What's Queer about Christian Couples?
The second annual Boswell Lecture will be offered by Dr. Virginia Burrus, Professor of Early Christianity at the Drew University Theological School. Dr. Burrus' lecture -- "What's Queer About Christian Couples? Engaging Augustine's Theology of Marriage" -- will begin with a festive reception in PSR's Bade Museum at 5:30 pm followed by the lecture at 6:30.
CLGS is pleased to be working with the Certificate in Women and Religion program at the Graduate Theological Union for this event, which will co-sponsor the lecture. The John E. Boswell Lecture, an endowed lectureship established at CLGS in 2006, brings leading scholars in religion and gender/sexuality to the PSR campus each spring. This event is free and open to the public.Read more about the Boswell Lectureship at CLGS. >>
What's Queer about Christian Couples? Engaging Augustine's Theology of Marriage
The earliest Christians showed little interest in developing a theology of marriage; it was, rather, an anti-marital asceticism that captured their erotic imaginations. It took more than four centuries for the understanding of marriage as a sacrament to appear, famously articulated by the North African theologian Augustine. Augustine’s doctrine is typically criticized for its sexism, its heterosexism, and its condemnation of sexual desire. So why should any of us return to it today?

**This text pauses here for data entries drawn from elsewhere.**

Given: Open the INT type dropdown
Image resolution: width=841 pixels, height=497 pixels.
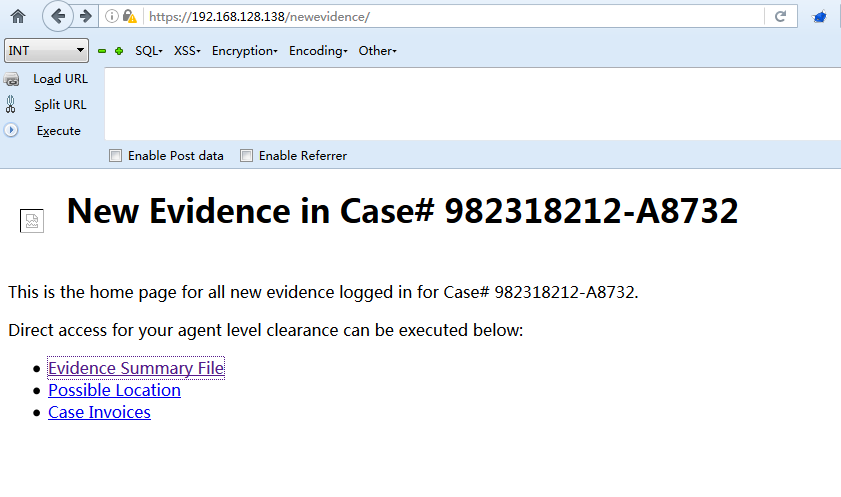Looking at the screenshot, I should [46, 50].
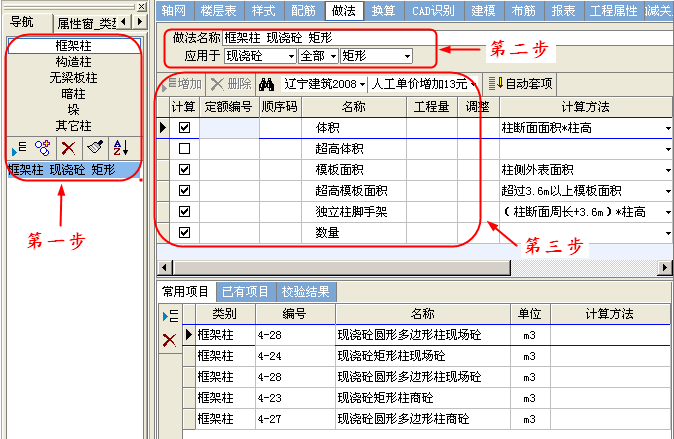Click the 增加 button
The width and height of the screenshot is (674, 439).
click(x=183, y=84)
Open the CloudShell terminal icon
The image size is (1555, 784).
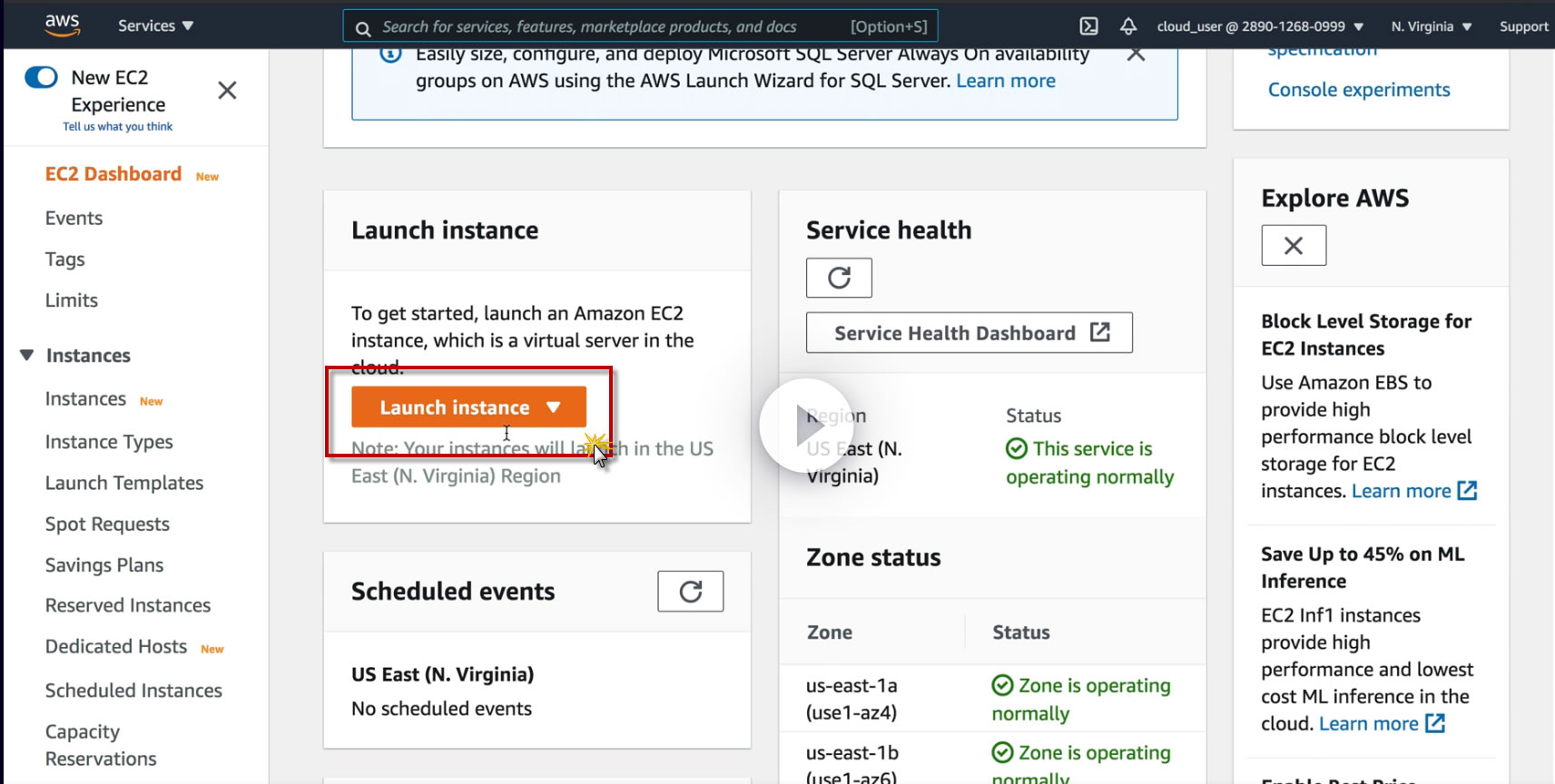pos(1088,26)
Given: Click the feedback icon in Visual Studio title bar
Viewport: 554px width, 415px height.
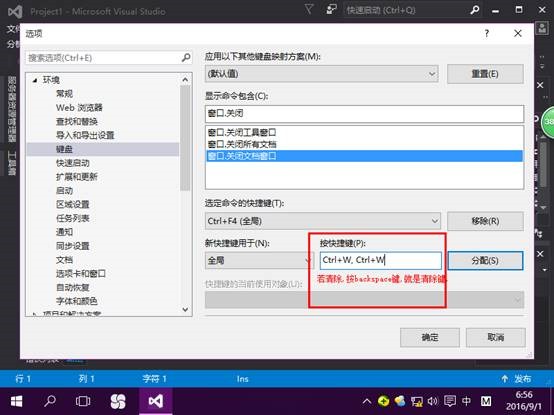Looking at the screenshot, I should point(331,10).
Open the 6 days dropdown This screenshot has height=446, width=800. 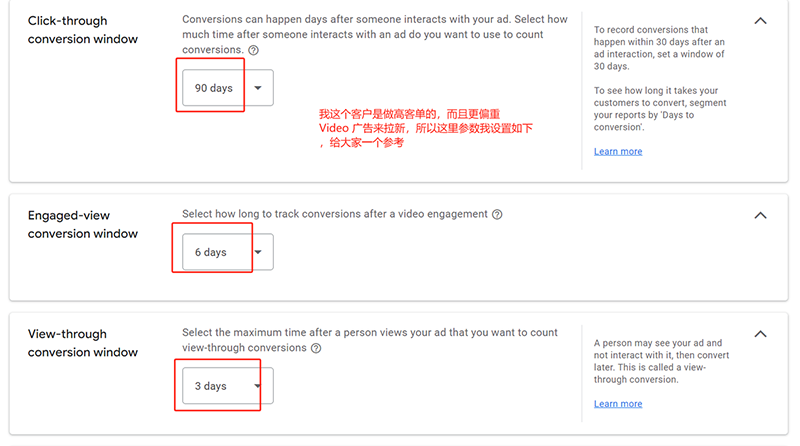coord(227,252)

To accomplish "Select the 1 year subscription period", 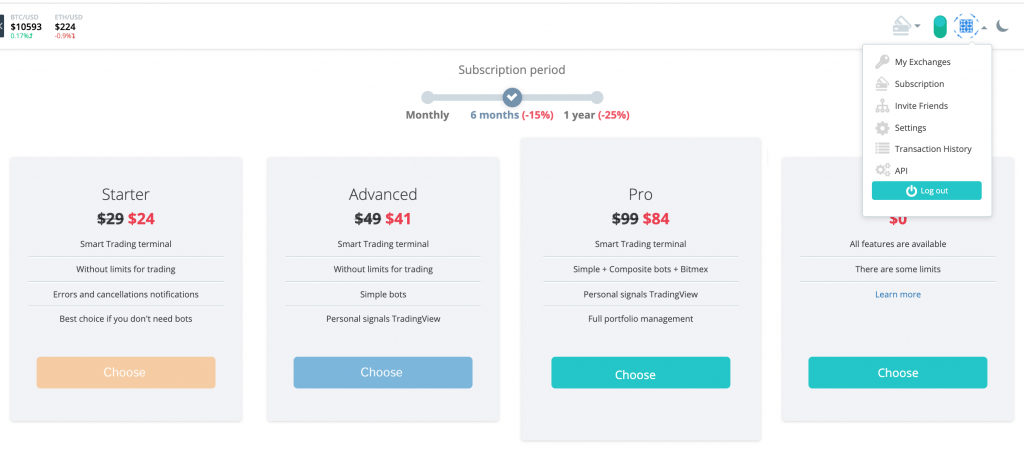I will [597, 98].
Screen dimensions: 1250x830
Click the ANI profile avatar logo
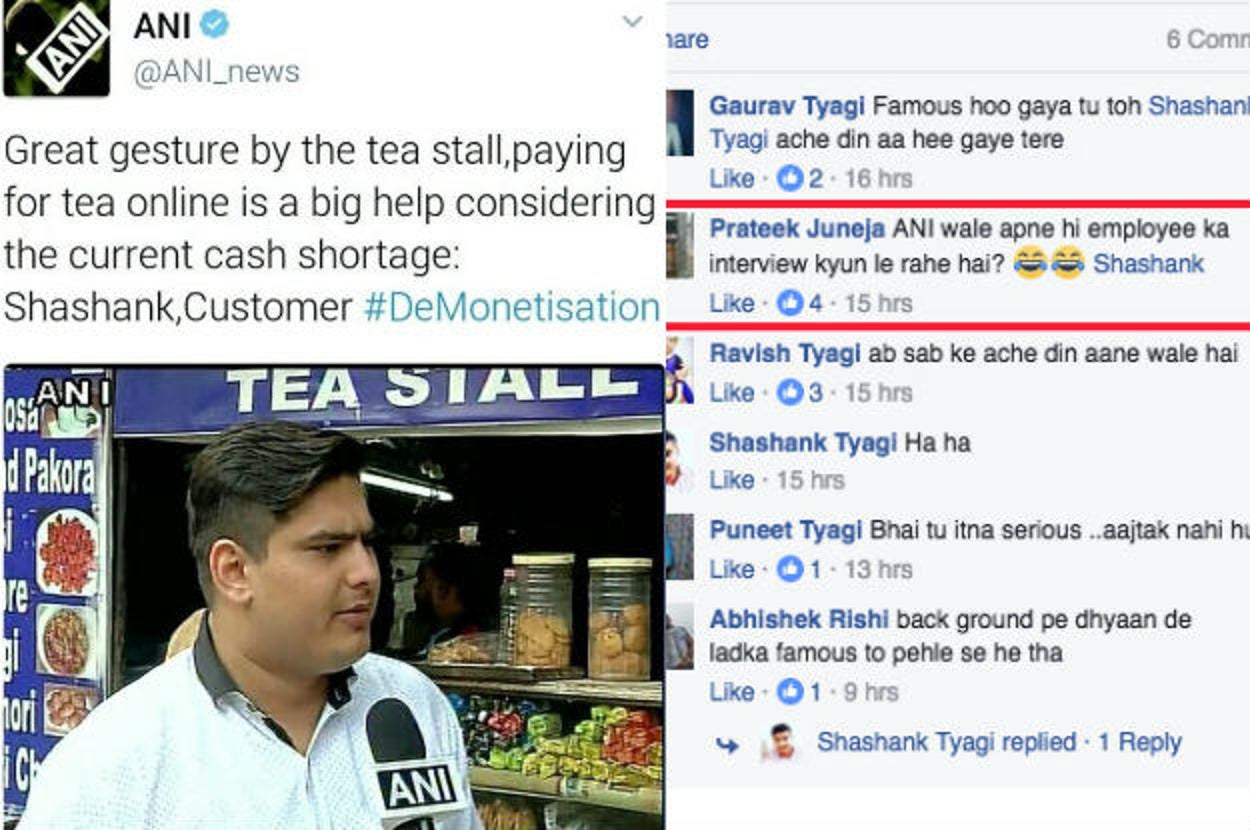tap(56, 46)
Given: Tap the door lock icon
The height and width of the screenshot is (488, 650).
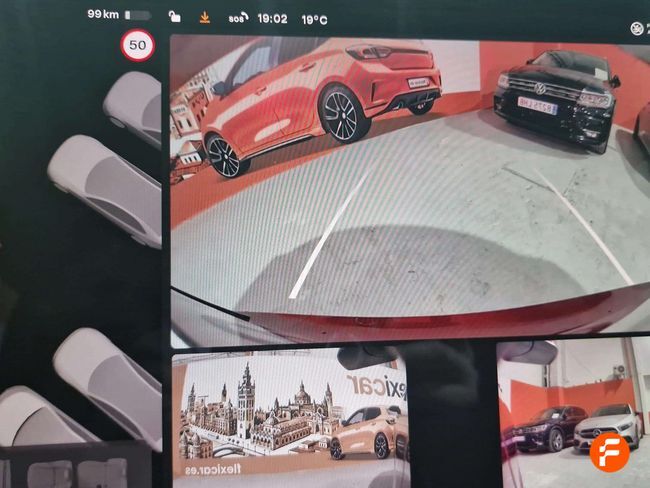Looking at the screenshot, I should (174, 17).
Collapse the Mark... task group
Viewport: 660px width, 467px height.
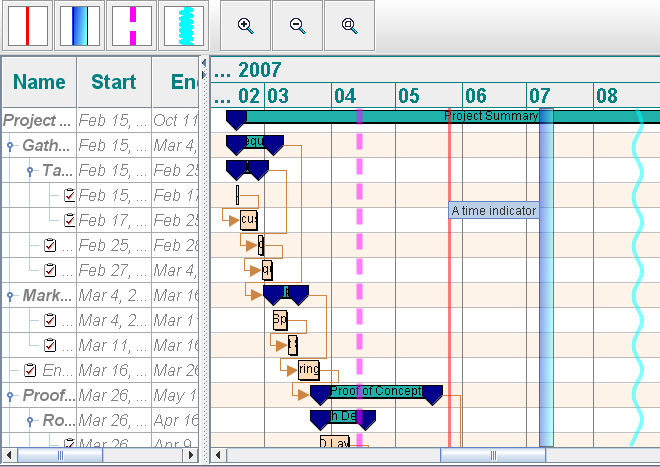pos(11,296)
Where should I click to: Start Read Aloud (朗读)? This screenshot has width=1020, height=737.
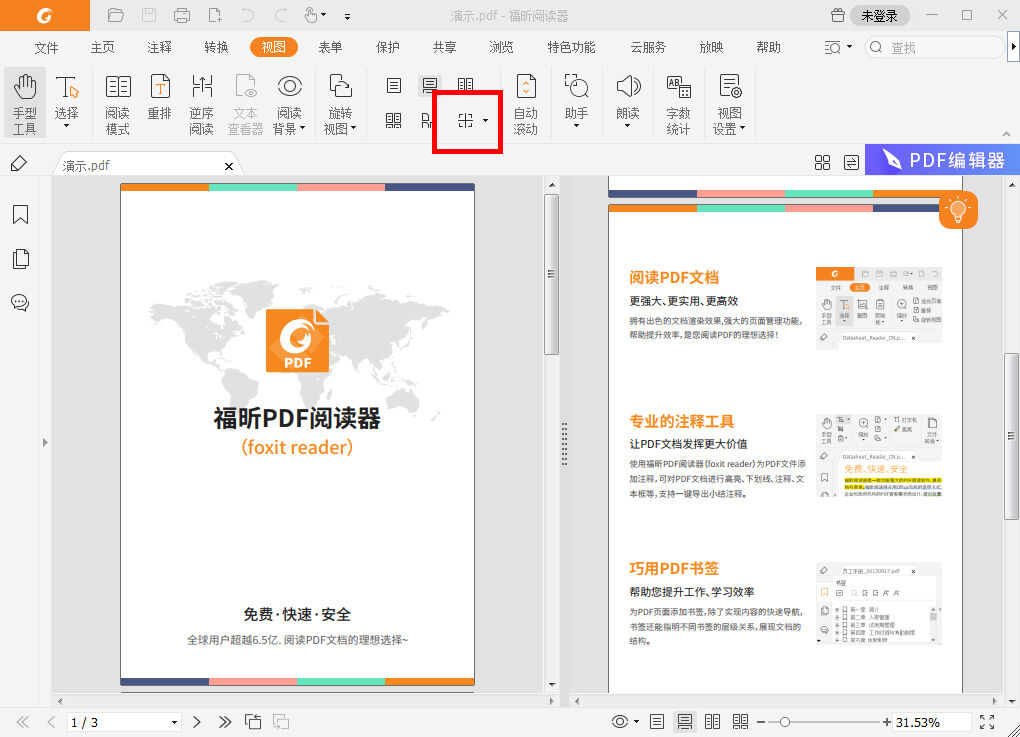pyautogui.click(x=627, y=100)
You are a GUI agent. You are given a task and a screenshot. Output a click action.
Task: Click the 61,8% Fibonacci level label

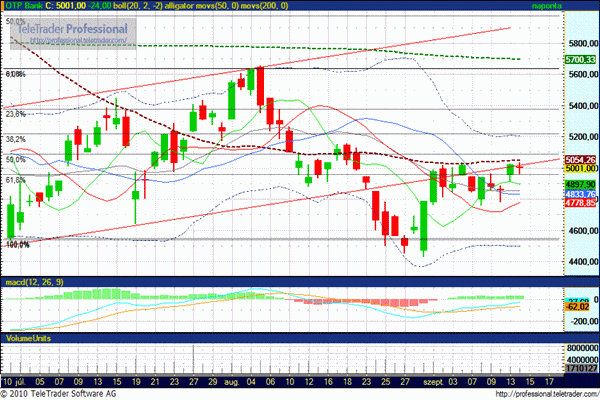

In this second annual Boswell Lecture, Professor Virginia Burrus will consider how queer it is that Christianity should ever have developed a sacramental view of marriage at all, but also the extent to which Augustine’s doctrine can itself be queered. In particular, she will explore Augustine’s ambivalence about marriage as it surfaces in his Confessions. There, accounts of two unnamed loves (one male, the other female) are each haunted by the figures of scripture's first couple--figures associated quite explicitly with the marital ideal that Augustine attempts to present in his contemporaneous treatise On Marriage. If these loves--one described as “friendship,” the other as a “pact of libidinous love”--both fail to be marriages, marriage itself is presented in surprisingly negative terms. Ultimately, Augustine attempts to turn desires that won't quite align as they should (friendship with willed sex, and sex with willed procreation) toward textual pleasures, while at the same time his reading draws him to scriptural figures even more primal than the first couple--scriptural figures that seem to orient desire toward a radically promiscuous all-love. Where does this leave marriage? Where does it leave sexuality? The very failures in Augustine's sacramental theology of marriage demonstrate the limits of both of these concepts, while also showing us why they don’t just go away.